The Black Wood of Rannoch
The Black Wood of Rannoch is one of the oldest and largest surviving remnants of the native pinewoods remaining in Scotland - the great wood of Caledon. Continuous tree cover has been present in these woods for over ten thousand years, and this is one of the very few woods in Scotland where none of the trees have been planted by humans, instead having seeded and grown naturally. It’s home to indigenous varieties of Scots pine that grow only here.
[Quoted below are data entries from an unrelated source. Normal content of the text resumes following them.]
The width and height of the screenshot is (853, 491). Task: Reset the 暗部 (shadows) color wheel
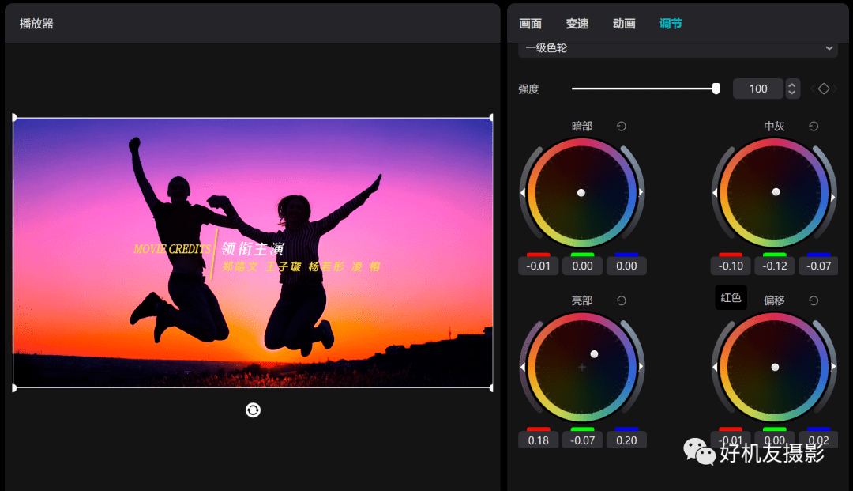[622, 127]
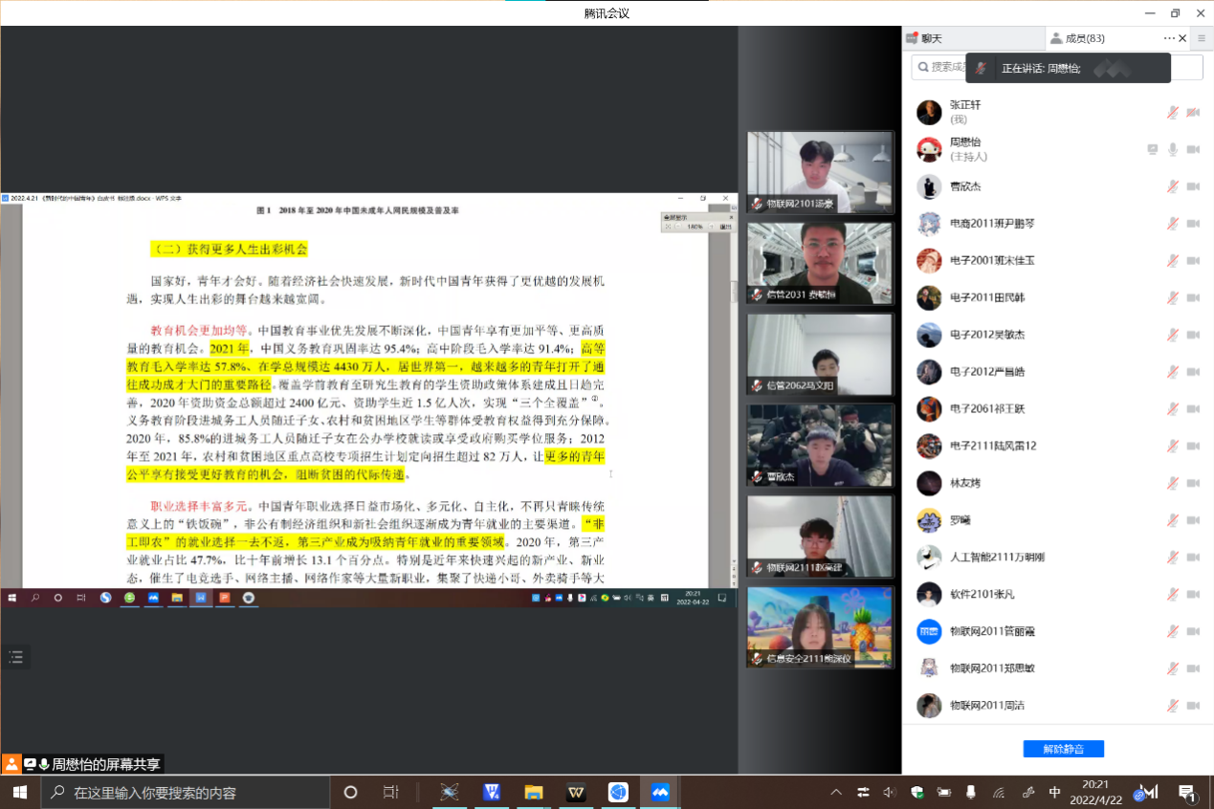Toggle microphone for 张正轩 (我)

tap(1172, 112)
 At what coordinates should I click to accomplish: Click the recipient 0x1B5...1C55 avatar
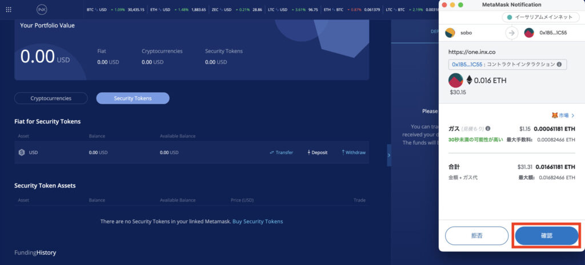(x=529, y=33)
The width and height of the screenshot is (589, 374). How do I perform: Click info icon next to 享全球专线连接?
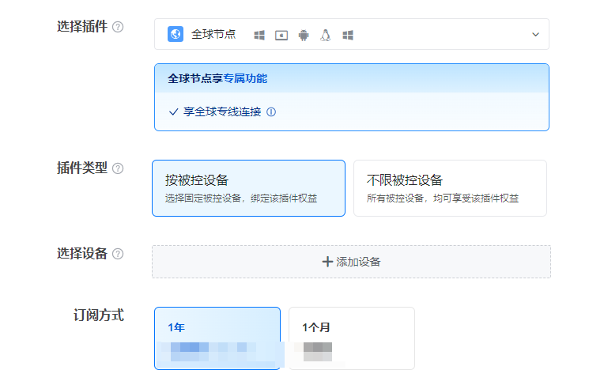click(x=271, y=112)
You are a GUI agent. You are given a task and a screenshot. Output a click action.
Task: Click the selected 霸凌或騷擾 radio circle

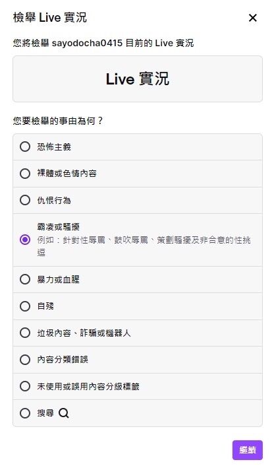click(25, 240)
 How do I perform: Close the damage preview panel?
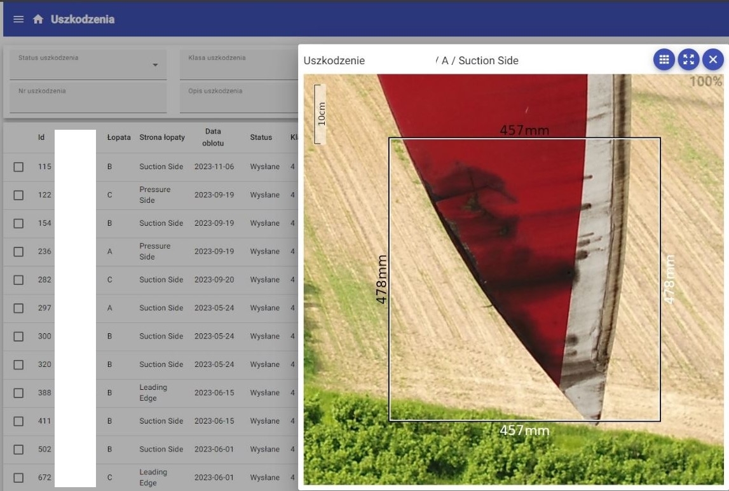coord(713,60)
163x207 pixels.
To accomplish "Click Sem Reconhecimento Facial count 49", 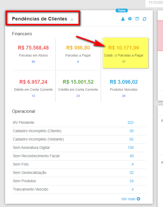I will (132, 156).
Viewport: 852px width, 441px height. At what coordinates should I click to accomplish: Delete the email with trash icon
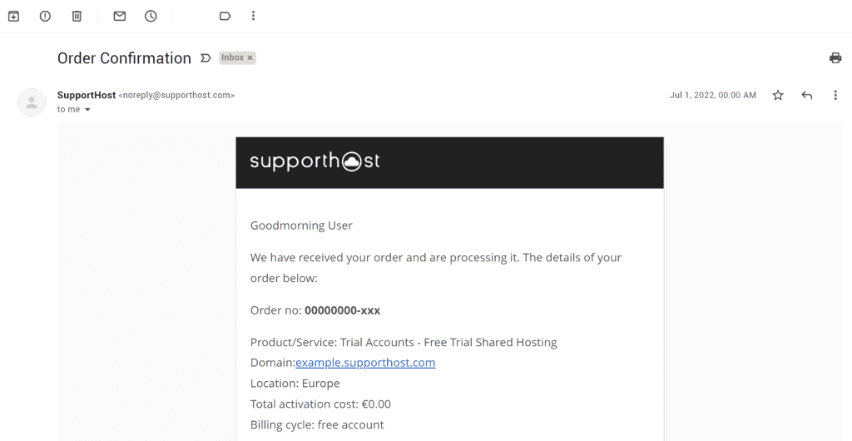click(x=77, y=17)
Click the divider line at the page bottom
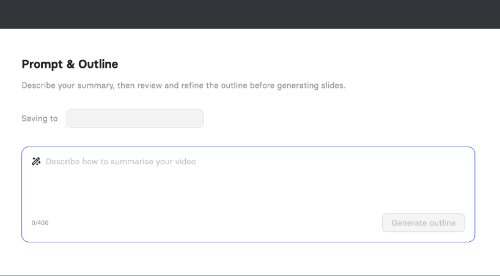 click(x=250, y=275)
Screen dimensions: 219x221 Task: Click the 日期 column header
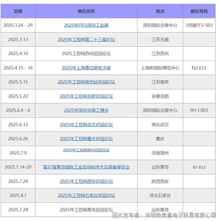pos(18,11)
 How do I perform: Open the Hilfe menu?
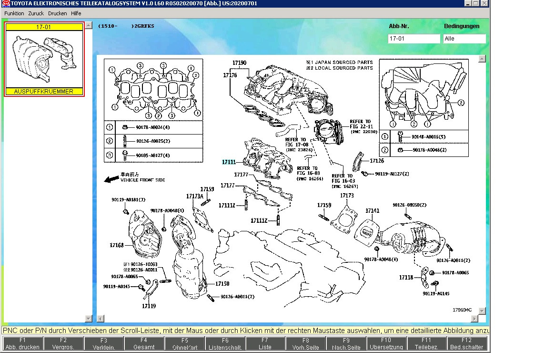coord(76,13)
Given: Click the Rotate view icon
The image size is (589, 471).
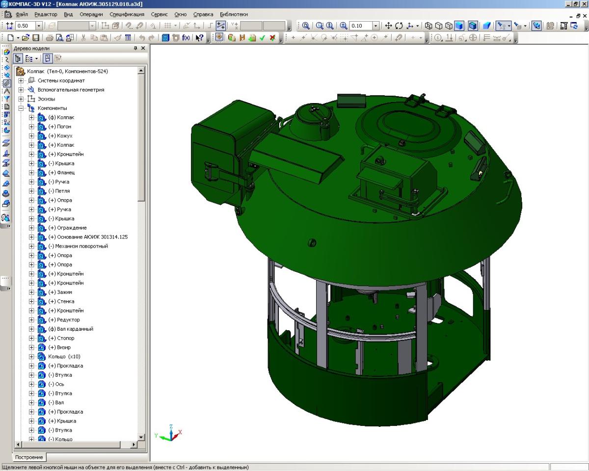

That’s not to say that people haven’t had a long and close association with the wood. It has sheltered folk from weather and has been a place of refuge from neighbouring clans since ancient times. The 17th century saw increased felling due to the increasing demands of house building and when it came into the possession of the Crown after 1745, it was plundered still more. In the 19th century, the “best” (most straight, commercially viable) timber was felled, but many of the old, more twisted, irregular trees remain, with younger trees having seeded naturally in the gaps in the intervening years. Their “imperfection” was to be the very thing that saved them. The wood was scheduled to be cut down in 1919, but was spared by the signing of the armistice, although many of the straightest trees were subsequently felled during WW2 by the Canadian Forestry Corps, and with overgrazing by deer also occurring in it’s use as a sporting estate, there were few young trees left by the middle of the 20th Century.
The forestry commission purchased the Black Wood in 1947 and declared the core of the wood to be a conservation area and it became a protected forest reserve in 1975 under the care of Gunnar Godwin, and since then, has regenerated naturally to become the special place it is today.
The character of black wood is very different from regimented and tightly spaced commercially planted woodland. Despite it’s name, in summer the Black Wood is a place of dappled sunlight, an airy, naturally spaced community of predominantly Scots pine, with silver and downy birch, alder, rowan, juniper and aspen also growing. The wood is full of life.
The forest floor is clothed by an incredibly dense cover of heather and blaeberry (the Scot’s name for wild blueberry), smaller, and more intensely flavoured than their commercially grown cousins.
In August 2021, I made a pilgrimage to the Black Wood, making photographs, and collecting just enough wild blueberries to make a single pot of jam - a distillation of this magical place.